Metadata-Version: 2.4
Name: mosaic-attention
Version: 0.2.0
Summary: Multi-Axis Attention Sharding for PyTorch - Distribute attention across GPUs
Author-email: Pranav Sateesh <stprnvsh@example.com>
License: MIT
Project-URL: Homepage, https://github.com/stprnvsh/mosaic
Project-URL: Repository, https://github.com/stprnvsh/mosaic
Project-URL: Documentation, https://github.com/stprnvsh/mosaic#readme
Keywords: pytorch,attention,distributed,multi-gpu,transformer,ring-attention,sequence-parallel
Classifier: Development Status :: 4 - Beta
Classifier: Intended Audience :: Developers
Classifier: Intended Audience :: Science/Research
Classifier: License :: OSI Approved :: MIT License
Classifier: Programming Language :: Python :: 3
Classifier: Programming Language :: Python :: 3.9
Classifier: Programming Language :: Python :: 3.10
Classifier: Programming Language :: Python :: 3.11
Classifier: Programming Language :: Python :: 3.12
Classifier: Topic :: Scientific/Engineering :: Artificial Intelligence
Requires-Python: >=3.9
Description-Content-Type: text/markdown
Requires-Dist: torch>=2.0.0
Provides-Extra: ring
Requires-Dist: flash-attn>=2.0.0; extra == "ring"
Provides-Extra: dev
Requires-Dist: pytest>=7.0.0; extra == "dev"
Requires-Dist: build; extra == "dev"
Requires-Dist: twine; extra == "dev"
Provides-Extra: all
Requires-Dist: flash-attn>=2.0.0; extra == "all"

# Mosaic

**Multi-Axis Attention Sharding for PyTorch**

Distribute attention computation across GPUs when your sequence is too long to fit on one device.

## The Problem

Standard attention has **O(n²) memory** complexity.

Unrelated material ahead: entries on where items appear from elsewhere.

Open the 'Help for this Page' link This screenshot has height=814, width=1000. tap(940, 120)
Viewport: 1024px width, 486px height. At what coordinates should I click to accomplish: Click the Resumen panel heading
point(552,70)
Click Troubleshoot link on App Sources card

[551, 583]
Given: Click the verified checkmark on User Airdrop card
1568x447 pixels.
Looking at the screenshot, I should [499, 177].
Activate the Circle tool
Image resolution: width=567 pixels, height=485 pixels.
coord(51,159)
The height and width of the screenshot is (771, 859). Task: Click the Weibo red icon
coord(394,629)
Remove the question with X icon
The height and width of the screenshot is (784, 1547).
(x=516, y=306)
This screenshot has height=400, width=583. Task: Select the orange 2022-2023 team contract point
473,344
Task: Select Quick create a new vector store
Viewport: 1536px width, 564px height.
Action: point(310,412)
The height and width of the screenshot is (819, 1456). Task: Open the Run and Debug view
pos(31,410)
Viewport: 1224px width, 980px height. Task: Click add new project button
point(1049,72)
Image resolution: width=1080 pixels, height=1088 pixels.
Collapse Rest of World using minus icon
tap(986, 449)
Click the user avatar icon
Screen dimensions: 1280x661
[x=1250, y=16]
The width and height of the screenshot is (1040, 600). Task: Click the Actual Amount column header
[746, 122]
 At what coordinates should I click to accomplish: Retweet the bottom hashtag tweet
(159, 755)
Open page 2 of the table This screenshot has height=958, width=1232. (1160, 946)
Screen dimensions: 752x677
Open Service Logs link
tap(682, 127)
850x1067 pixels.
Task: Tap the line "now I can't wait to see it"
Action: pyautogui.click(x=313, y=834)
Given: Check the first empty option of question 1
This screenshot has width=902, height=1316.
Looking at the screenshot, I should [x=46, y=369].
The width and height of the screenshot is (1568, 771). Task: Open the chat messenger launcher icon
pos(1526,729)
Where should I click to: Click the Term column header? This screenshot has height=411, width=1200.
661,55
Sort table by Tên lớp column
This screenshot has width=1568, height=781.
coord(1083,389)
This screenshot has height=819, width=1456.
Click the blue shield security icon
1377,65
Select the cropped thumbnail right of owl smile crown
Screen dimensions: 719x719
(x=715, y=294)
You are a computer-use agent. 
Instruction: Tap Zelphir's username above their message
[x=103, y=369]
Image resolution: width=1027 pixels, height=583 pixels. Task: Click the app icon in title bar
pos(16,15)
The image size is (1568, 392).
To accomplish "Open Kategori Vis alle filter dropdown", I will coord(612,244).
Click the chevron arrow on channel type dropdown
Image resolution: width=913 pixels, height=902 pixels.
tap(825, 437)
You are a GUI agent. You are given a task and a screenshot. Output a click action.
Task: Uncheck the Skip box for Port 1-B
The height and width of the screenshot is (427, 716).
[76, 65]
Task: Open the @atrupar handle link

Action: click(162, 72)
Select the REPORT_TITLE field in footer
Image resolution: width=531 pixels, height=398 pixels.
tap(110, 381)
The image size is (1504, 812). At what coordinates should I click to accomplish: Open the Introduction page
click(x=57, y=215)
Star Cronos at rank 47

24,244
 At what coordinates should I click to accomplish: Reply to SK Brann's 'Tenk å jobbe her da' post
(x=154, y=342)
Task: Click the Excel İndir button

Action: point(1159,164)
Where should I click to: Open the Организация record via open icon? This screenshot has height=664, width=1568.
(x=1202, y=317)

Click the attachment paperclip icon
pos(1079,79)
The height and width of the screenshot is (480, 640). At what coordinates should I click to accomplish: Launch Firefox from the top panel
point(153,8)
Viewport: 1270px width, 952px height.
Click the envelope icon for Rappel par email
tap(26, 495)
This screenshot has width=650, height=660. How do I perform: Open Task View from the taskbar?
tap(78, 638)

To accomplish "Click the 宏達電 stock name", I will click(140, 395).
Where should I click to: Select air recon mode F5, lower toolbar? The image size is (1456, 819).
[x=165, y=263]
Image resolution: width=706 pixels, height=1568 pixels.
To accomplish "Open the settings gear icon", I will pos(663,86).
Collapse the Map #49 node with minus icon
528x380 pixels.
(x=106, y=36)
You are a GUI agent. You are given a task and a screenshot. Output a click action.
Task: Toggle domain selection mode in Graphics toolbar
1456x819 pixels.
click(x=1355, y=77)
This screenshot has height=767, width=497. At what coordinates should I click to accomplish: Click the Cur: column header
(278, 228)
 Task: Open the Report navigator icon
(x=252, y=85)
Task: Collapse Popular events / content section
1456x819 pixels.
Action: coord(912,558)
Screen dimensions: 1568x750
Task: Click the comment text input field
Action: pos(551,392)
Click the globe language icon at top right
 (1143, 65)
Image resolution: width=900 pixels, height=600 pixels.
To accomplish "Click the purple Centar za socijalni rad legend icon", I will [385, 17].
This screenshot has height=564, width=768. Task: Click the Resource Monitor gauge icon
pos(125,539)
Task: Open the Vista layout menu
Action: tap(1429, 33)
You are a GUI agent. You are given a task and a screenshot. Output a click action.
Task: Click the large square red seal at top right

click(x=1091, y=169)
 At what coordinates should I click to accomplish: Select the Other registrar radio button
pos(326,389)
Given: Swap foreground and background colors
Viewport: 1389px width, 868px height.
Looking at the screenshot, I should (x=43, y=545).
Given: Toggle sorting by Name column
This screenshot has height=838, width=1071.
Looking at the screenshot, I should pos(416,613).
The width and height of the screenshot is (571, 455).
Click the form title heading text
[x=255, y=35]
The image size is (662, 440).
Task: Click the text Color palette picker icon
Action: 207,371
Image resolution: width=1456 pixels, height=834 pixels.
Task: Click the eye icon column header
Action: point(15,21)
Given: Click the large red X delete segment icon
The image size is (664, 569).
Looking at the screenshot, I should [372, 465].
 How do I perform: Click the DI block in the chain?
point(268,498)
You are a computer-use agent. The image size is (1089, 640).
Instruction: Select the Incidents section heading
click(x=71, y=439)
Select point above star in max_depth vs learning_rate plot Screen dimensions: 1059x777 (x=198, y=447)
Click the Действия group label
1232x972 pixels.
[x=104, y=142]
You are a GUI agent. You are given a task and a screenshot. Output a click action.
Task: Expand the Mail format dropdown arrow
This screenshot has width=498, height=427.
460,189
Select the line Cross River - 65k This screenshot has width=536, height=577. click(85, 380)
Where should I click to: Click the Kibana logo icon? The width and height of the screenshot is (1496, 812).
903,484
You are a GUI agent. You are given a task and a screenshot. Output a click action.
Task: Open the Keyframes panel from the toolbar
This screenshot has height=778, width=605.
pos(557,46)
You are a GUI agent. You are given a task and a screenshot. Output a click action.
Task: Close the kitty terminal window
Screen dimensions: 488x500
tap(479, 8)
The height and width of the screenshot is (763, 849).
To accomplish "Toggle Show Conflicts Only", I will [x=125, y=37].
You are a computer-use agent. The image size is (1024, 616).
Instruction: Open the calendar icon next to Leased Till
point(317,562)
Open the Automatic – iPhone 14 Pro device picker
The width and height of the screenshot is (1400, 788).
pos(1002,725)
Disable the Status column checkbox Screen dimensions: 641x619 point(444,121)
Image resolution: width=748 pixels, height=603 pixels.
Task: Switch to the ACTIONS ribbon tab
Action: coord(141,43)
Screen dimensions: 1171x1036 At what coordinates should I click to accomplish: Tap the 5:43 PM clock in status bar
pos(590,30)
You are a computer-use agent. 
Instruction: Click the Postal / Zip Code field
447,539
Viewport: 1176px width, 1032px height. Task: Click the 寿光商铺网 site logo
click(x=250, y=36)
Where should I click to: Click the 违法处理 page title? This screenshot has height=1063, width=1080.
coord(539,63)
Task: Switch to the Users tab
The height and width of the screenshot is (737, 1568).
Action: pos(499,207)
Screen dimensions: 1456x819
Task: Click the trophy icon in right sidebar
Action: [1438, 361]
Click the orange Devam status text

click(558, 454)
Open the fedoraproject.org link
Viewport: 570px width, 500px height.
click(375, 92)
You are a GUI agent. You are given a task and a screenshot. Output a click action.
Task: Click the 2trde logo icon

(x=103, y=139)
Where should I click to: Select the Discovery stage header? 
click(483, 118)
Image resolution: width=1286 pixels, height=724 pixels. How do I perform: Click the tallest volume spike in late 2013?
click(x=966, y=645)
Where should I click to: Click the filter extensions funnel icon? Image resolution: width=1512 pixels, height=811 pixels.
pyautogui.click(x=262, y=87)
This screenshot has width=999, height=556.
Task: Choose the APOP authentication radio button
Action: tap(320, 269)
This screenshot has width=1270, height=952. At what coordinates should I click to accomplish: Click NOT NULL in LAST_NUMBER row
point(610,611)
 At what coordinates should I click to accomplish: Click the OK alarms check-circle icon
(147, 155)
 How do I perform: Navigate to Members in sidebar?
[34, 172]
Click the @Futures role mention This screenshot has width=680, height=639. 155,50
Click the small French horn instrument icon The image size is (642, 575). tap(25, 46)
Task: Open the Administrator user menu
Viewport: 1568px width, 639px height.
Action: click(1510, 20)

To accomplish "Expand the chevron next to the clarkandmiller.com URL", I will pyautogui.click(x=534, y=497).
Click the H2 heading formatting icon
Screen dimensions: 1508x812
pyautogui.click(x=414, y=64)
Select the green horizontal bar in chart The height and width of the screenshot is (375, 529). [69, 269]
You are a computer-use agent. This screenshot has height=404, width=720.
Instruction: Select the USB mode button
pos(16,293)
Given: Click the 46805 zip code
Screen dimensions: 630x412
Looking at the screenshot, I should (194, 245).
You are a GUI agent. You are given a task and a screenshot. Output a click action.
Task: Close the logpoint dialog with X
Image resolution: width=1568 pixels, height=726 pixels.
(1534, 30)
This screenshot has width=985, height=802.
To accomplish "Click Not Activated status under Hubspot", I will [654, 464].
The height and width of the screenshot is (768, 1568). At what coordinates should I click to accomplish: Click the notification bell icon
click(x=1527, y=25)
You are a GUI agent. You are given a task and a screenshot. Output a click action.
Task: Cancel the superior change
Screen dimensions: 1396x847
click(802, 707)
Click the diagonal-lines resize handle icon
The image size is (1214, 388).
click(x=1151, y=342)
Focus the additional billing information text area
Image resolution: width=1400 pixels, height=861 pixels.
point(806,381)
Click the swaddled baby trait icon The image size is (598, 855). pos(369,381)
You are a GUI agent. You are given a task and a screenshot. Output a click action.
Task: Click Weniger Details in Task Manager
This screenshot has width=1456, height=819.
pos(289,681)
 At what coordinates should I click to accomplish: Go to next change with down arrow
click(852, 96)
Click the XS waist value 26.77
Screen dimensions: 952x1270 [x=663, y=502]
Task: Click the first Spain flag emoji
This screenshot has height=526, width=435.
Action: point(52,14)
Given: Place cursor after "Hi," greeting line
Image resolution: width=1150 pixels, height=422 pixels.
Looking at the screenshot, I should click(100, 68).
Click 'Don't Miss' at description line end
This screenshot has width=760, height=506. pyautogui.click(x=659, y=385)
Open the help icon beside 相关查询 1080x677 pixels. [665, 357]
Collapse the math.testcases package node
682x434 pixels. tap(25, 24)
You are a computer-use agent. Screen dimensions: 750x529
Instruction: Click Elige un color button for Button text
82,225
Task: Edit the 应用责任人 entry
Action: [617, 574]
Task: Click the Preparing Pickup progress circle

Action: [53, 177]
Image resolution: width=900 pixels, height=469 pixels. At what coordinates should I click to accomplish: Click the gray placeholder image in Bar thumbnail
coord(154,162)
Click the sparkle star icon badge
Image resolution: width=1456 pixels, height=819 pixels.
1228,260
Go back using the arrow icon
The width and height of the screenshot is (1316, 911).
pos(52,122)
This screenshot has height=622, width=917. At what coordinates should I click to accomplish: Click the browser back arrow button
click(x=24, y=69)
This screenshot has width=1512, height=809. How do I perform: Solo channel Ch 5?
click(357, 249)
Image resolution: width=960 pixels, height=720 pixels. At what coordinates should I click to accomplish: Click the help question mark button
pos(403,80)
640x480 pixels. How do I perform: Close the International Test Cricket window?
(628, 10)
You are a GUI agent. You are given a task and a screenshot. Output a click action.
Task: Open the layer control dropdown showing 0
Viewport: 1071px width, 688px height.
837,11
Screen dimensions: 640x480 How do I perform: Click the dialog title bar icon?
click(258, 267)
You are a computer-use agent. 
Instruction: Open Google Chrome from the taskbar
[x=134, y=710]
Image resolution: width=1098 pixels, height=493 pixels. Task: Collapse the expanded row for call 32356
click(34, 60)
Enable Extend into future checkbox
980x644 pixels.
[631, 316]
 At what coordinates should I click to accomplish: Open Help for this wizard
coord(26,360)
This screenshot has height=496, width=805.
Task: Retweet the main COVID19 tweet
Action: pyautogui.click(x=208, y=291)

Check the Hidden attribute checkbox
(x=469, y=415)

A 150,000-token sequence needs ~84GB just for attention weights:

```
Memory = n² × 4 bytes = 150,000² × 4 = 84 GB
```

**Mosaic** splits the sequence across GPUs and coordinates communication so each GPU only holds a fraction.

## How It Works

### Attention Refresher

For queries Q, keys K, values V with sequence length n:

```
Attention(Q, K, V) = softmax(QKᵀ / √d) × V
```

The bottleneck is **QKᵀ** — an (n × n) matrix.

### Sharding Strategies

Mosaic supports three backends:

#### 1. Local (No Sharding)
Each GPU has the full sequence. Use for small dimensions.

```
GPU 0: [Q₀, K₀, V₀] → Attention → [Out₀]
```

#### 2. Ring Attention (1D Sharding)
Split sequence across GPUs. Each GPU holds Q_local but needs all K, V.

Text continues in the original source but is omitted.